Further complicating matters, the Ethiopian government has accused the US of favouring the TPLF, which it deems a terrorist group. Addis Ababa is also furious over its expulsion from the African Growth and Opportunity Act (AGOA) duty-free trade pact, which went into effect at the beginning of the month.

But the TPLF may prove equally rigid.

“Then it would be a question of what kinds of concessions can they extract out of Tigray’s leadership,” Davison says. “But those leaders think they’ve already softened their positions and, as they believe Tigray faces an existential threat, they are unlikely to agree to any demand to significantly downsize their forces. So, it’s still difficult to find the right formula.”

Sudan border threatens to erupt

Already, both sides have made clear they are ready to keep the fight going for as long as needed.

In his letter to the UN, Debretsion declared Tigrayan forces to be “intact and undefeated on the ground.” He called for an international mechanism to withdraw Ethiopian, Eritrean and Amharan forces that continue to occupy parts of western and northern Tigray.

The letter also seeks the establishment of a no-fly zone for “hostile flights of aircraft and drones” over Tigray as well as arms embargoes on Ethiopia and Eritrea. Other priorities include the creation of an airbridge or humanitarian corridor to deliver food and aid to Tigray, an “all-inclusive dialogue” with Ethiopian parties and constituencies on a path forward and accountability for perpetrators of war crimes.

“Do not let another opportunity for peace pass without decisive action,” Debretsion wrote.

Meanwhile, the Abiy government has made clear it is ready to re-enter Tigray if violence flares up.

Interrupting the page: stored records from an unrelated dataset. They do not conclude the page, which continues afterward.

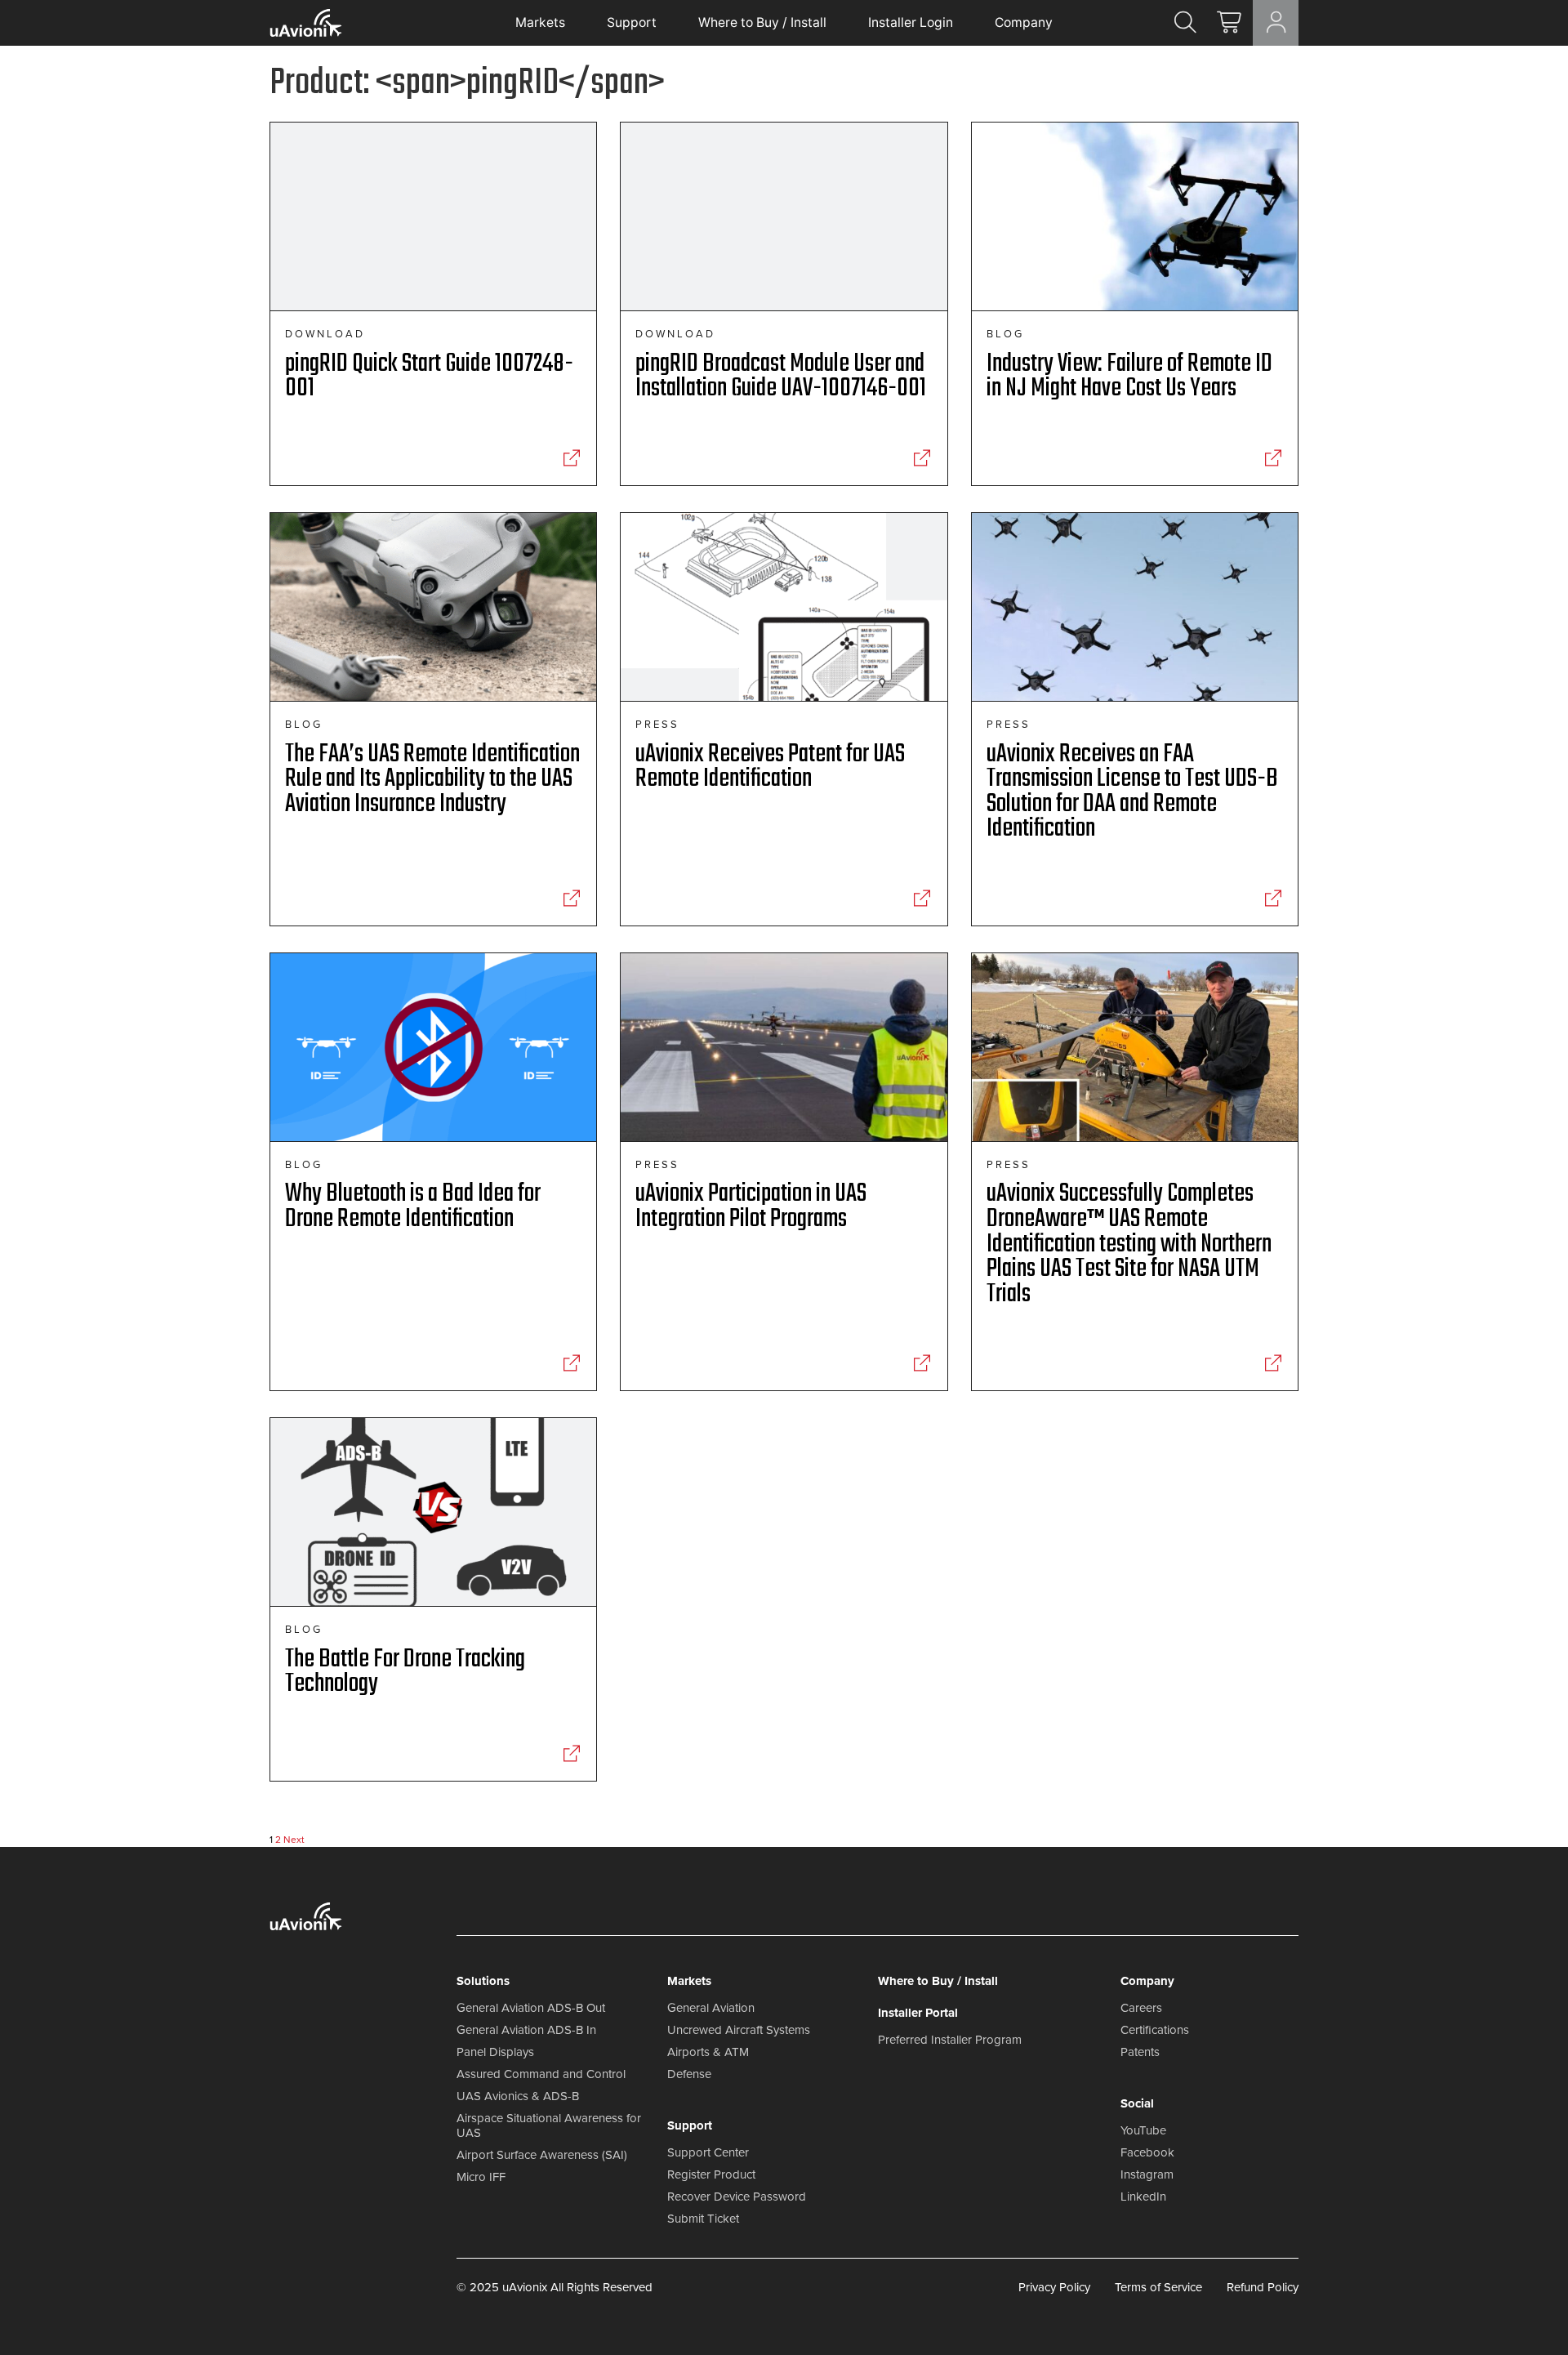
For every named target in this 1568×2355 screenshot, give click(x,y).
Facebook (1147, 2152)
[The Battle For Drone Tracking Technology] (571, 1754)
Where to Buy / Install (762, 22)
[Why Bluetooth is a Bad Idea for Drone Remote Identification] (571, 1363)
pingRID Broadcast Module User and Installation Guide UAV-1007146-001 (780, 376)
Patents (1140, 2052)
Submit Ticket (703, 2218)
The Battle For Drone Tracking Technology (405, 1672)
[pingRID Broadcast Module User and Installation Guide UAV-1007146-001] (922, 458)
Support (632, 22)
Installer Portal (918, 2013)
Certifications (1154, 2030)
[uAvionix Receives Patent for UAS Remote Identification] (922, 898)
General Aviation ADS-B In (526, 2030)
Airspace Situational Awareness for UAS (549, 2125)
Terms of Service (1158, 2287)
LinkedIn (1143, 2196)
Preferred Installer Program (950, 2039)
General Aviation (711, 2007)
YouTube (1143, 2130)
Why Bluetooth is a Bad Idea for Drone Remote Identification (413, 1206)
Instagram (1147, 2174)
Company (1024, 22)
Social (1137, 2103)
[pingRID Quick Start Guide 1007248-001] (571, 458)
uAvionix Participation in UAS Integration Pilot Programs (750, 1206)
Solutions (483, 1981)
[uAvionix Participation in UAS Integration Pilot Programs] (922, 1363)
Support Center (708, 2152)
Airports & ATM (708, 2052)
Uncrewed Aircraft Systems (738, 2030)
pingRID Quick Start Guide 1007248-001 (429, 376)
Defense (689, 2074)
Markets (540, 22)
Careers (1141, 2007)
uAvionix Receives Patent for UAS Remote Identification (770, 767)
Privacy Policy (1054, 2287)
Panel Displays (495, 2052)
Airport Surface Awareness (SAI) (542, 2155)
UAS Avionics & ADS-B (518, 2096)
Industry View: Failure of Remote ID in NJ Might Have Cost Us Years (1129, 376)
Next (294, 1839)
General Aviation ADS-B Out (531, 2007)
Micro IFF (481, 2177)
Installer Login (910, 22)
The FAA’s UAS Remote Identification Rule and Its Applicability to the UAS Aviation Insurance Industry (432, 779)
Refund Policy (1262, 2287)
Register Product (711, 2174)
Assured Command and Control (541, 2074)
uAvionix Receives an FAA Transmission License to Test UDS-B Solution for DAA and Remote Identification (1132, 792)
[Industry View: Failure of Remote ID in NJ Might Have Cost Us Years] (1273, 458)
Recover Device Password (736, 2196)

According to the Government Communications Service, the decision to pause operations “takes into account the fact that the Ethiopian government would order its forces to advance further into Tigray, whenever deemed necessary under any circumstances, to defend the territorial sovereignty, national interests as well as peace and stability of Ethiopia.”

Tensions are particularly high in western Tigray along the border with Sudan, where Amhara forces and Eritrean soldiers remain in control, Davison says.

“It’s a major military and political objective for the Tigray forces to reclaim that territory, and so it threatens to be a new theatre of the conflict.”

Feltman’s last hurrah

This could well be the final official trip to Ethiopia for Feltman, who is stepping down at the end of the month, according to Reuters.

A former senior diplomat at the State Department and the United Nations, Feltman came out of retirement in April 2021 to take on a tough set of crises including the conflict in northern Ethiopia, tensions between Addis Ababa and Khartoum, and the regional dispute over Ethiopia’s Nile dam (GERD). He is expected to be replaced by the current US ambassador to Turkey, David Satterfield.

A former acting secretary of State for Near Eastern Affairs, Satterfield is notably well-positioned to carry out the Biden administration’s warning to US allies in the Middle East to temper their military support for Ethiopia. In the first half of December, Feltman traveled to Turkey and the United Arab Emirates, both of which are allegedly providing armed drones to Addis Ababa, as is Iran.